When your ADHD medication wears off, your focus and working memory are weaker. Looking at an error code or troubleshooting becomes frustrating.
If a solution doesn’t immediately work, I feels stuck and might “just throw it” at ChatGPT or stop.
I noticed that most people search for error codes differently (translate them, analyze them step by step), which makes me feel “shameful” or like I am doing it wrong.
Being Korean, I finds it unfamiliar or inefficient to search in English on Google. I notice my wife can get info more easily because she uses a simpler or more direct search approach.
Instead of trying to search the whole problem in one long sentence, break it down:
Error code – the exact message from the system.
Context – what I was doing when it appeared.
System / Language / Version – e.g., “Windows 11”, “Node.js 24.11”, “Python 3.12”.
Outcome / symptom – e.g., “app crashes”, “does not compile”, “null pointer”.

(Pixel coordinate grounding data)
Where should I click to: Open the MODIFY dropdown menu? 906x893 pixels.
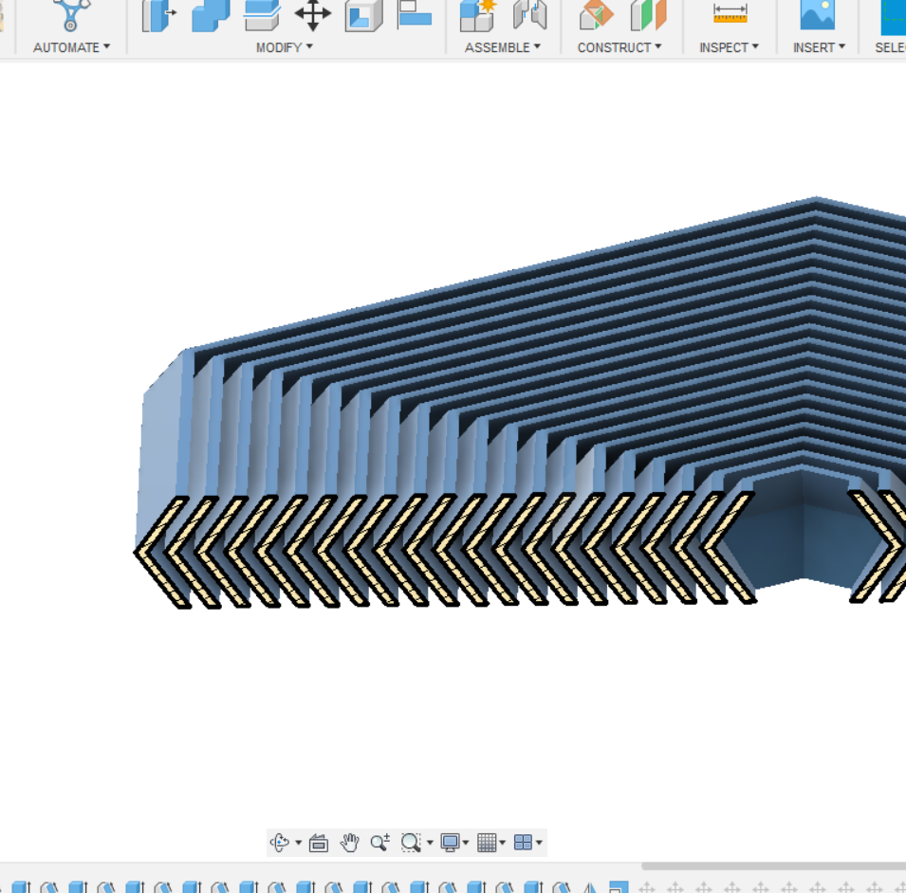(x=284, y=47)
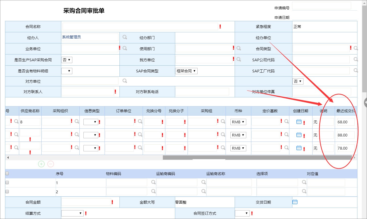
Task: Tick the checkbox for row 序号 2
Action: click(7, 191)
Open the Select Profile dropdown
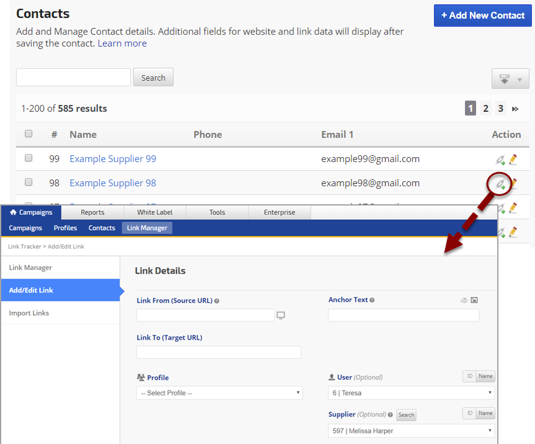This screenshot has height=444, width=535. [219, 393]
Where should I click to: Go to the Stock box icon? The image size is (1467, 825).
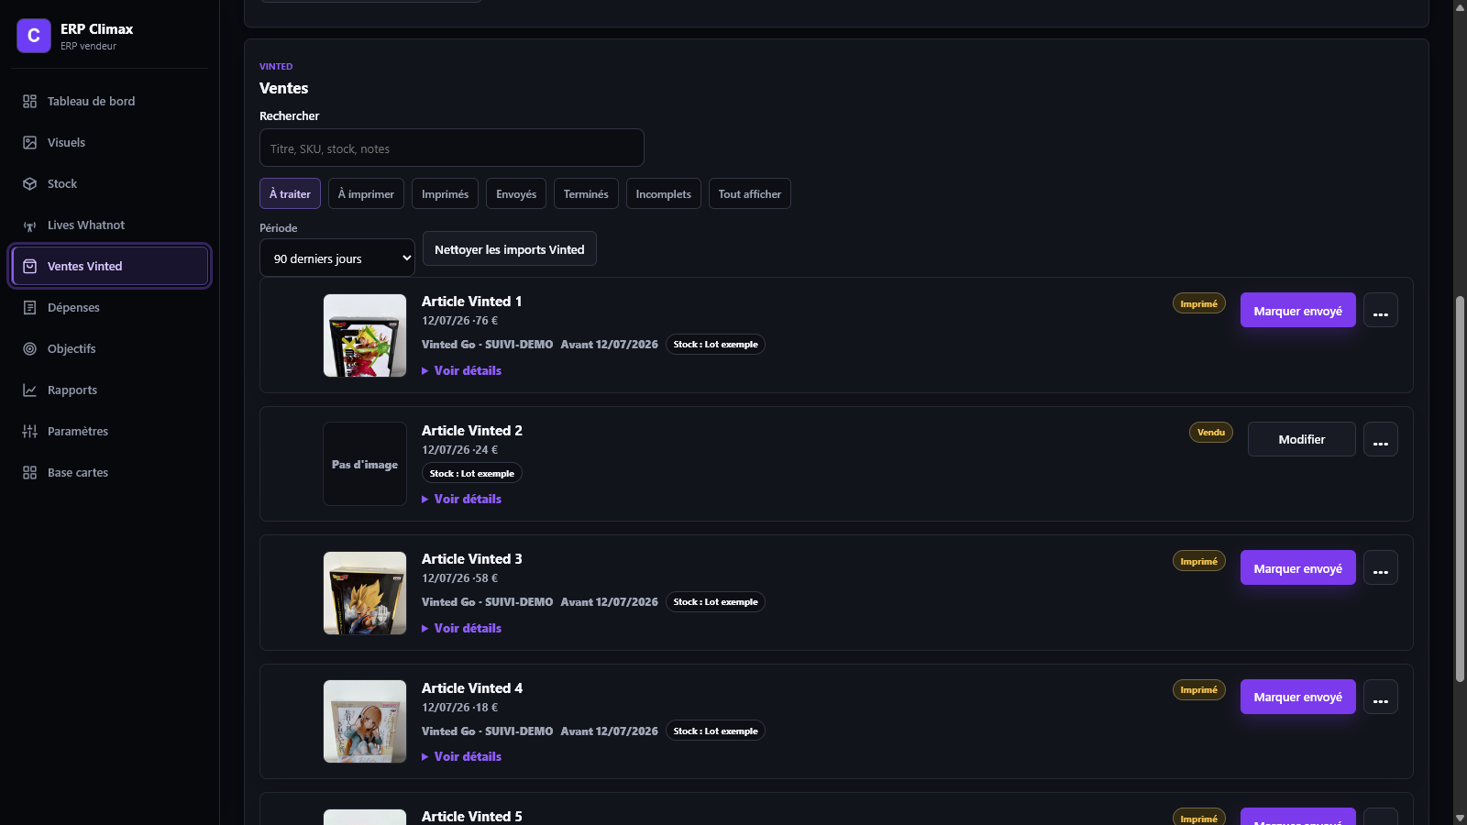30,183
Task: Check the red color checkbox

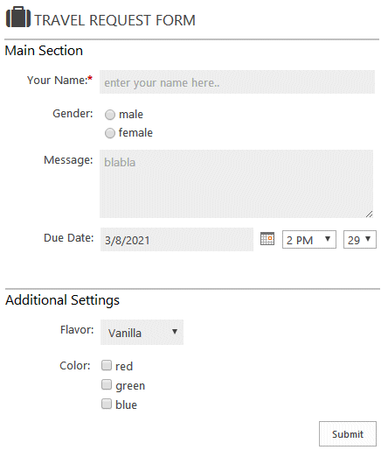Action: (107, 365)
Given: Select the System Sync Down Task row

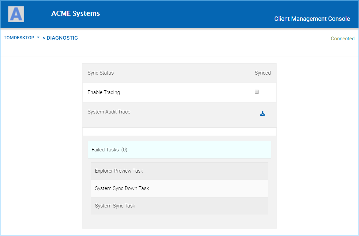Looking at the screenshot, I should click(x=180, y=188).
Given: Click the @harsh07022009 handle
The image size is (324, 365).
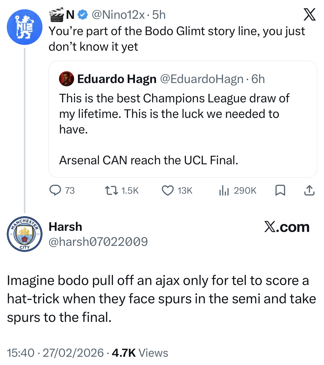Looking at the screenshot, I should coord(98,242).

## About this task
Continue the note on looking up error codes after ADHD medication wears off, starting right after the line that begins "Outcome / symptom".

## Answer for the task
People often only do literal copy-paste searches. I can try:
Exact code search: "ERROR 0x80070057" → in quotes for exact matches.
Describe the problem: Node.js cannot read property of undefined → without quotes, Google finds similar situations.
Translate keywords if needed: I can search in Korean and English simultaneously:
Google often mixes results in both languages.
my wife’s approach seems natural: she searches what she would say aloud. You can do this too:
Instead of full theory: "how to fix Node.js error"
Or describe the behavior: "app crash after installing package"
Keep a note app or text file with search keywords you’ve already tried.
Copy and paste error codes directly into Google to avoid memory strain.